Entries supplied:
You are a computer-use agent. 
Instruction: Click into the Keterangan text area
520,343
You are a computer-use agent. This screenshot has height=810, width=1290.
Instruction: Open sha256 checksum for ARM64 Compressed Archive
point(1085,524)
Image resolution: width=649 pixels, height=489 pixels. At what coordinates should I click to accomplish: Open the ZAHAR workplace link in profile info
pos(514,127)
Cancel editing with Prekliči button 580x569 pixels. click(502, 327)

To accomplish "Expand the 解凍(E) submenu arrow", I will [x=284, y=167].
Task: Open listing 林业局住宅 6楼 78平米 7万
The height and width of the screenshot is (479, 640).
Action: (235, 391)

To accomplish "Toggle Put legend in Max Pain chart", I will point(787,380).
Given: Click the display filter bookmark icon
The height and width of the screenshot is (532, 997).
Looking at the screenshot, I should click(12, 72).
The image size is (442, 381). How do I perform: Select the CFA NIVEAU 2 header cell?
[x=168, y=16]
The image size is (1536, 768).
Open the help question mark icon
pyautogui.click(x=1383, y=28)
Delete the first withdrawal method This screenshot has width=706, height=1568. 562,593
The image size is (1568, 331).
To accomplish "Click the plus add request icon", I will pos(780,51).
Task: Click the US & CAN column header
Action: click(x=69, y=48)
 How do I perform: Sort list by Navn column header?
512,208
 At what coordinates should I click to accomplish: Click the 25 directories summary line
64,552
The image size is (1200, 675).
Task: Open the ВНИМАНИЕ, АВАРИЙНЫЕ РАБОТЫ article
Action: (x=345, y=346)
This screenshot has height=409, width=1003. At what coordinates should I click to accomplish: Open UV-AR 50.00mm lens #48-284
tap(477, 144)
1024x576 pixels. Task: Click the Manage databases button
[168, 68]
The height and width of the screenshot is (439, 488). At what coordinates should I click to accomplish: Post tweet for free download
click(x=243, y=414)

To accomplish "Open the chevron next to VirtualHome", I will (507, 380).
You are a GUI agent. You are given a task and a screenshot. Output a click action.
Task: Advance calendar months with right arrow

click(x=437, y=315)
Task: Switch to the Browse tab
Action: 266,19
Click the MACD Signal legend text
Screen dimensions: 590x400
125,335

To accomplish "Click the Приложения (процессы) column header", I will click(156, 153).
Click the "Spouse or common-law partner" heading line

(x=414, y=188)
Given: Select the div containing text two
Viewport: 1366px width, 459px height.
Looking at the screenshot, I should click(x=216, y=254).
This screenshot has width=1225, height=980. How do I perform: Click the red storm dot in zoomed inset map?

What the task asks: Copy back the listing above exactly, but only from the line with "Image resolution: width=649" through the line with "Cancel editing with", both ends included.

Answer area:
Image resolution: width=649 pixels, height=489 pixels. At what coordinates should I click to accomplish: Open the ZAHAR workplace link in profile info
pos(514,127)
Cancel editing with Prekliči button 580x569 pixels. click(502, 327)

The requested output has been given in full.